Anemones Bring a Global Flair to Local Gardens

Diversity Can Be a Fascinating Criteria for Choosing Garden Plants

On Long Island our gardens are a miniature United Nations. Researching the origins of common North Fork perennials has unearthed all sorts of fascinating international connections. The relationships between plant families is also far more complex than and unusual than I would have expected.

Take the anemone, for example. For starters, this incredibly lovely and versatile plant is a Renunculaceae—related both to the lowly buttercup, and some say Pasque flowers (Pulsatilla) and Hepaticas (Hepatica). The name anemone comes from the Greek for “daughter of the wind”. In fact colorful varieties of anemones, from crimson to deep purple, grow all over the Mediterranean, from Greece to Israel. Recently on a visit to my Mom in Wisconsin, I spotted a bed of them in her neighborhood, absolutely thick with gorgeous white blooms.

Garden catalogs are wildly enthusiastic about easy it is to grow these plants. Sad to say, I lost a stand of Greek anemone gifted by a friend some years back. But I still have a very hardy pale lavender stand of the Japanese (japonica) anemone alongside the pond in our garden. While some varieties of anemone are dwarf, by maturity this Japanese anemone’s elegant foliage can reach a height of 5 feet.

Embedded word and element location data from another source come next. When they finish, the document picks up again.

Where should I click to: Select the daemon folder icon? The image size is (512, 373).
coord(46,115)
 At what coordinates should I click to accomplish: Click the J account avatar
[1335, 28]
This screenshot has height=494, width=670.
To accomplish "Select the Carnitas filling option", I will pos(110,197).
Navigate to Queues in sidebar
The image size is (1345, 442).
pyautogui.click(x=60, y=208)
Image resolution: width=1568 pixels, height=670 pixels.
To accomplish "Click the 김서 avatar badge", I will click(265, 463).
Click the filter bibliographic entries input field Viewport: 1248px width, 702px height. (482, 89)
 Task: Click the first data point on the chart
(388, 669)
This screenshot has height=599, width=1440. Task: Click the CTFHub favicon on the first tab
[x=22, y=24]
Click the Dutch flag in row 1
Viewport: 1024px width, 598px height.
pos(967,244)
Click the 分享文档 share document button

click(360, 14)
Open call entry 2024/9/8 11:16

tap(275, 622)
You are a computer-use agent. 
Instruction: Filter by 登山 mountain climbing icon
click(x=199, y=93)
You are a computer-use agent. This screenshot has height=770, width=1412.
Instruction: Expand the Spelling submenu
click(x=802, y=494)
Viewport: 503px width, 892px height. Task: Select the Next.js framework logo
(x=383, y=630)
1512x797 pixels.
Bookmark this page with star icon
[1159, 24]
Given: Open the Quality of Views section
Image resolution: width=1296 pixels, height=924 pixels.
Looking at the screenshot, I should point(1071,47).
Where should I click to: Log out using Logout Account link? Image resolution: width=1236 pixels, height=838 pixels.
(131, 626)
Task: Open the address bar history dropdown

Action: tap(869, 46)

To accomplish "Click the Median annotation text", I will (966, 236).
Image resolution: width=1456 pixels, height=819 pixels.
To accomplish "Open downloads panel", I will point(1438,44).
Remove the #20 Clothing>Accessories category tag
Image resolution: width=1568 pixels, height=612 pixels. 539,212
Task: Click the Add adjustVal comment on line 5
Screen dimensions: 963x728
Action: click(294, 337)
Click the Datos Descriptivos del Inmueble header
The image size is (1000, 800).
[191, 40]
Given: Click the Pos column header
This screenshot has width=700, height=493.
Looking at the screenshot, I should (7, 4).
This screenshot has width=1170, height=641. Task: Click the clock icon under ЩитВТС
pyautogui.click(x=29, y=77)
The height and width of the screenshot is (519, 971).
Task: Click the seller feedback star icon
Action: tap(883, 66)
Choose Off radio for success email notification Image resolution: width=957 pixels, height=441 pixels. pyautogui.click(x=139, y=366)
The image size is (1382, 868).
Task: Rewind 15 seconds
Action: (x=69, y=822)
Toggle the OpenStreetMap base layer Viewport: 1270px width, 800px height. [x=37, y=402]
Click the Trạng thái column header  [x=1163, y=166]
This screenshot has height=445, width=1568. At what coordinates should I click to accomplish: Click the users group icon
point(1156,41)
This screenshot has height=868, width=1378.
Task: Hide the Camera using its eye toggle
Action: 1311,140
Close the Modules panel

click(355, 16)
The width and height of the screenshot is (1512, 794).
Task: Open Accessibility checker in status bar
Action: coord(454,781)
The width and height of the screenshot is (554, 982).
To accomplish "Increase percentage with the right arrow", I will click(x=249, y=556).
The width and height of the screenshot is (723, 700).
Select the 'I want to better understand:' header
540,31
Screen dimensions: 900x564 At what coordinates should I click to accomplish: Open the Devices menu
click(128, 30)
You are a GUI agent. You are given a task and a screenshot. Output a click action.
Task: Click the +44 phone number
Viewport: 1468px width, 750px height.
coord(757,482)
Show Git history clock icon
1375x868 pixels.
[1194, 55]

I suspect like a lot of gardeners, I tend to zero in, first and foremost, on whether a plant is a survivor. Or does it earn a place in the garden either because it is a prolonged bloomer or its foliage is attractive long after the flowering season is past? Of late I have had yet another criteria to the list: that of diversity. And there, I am discovering, the possibilities are endless.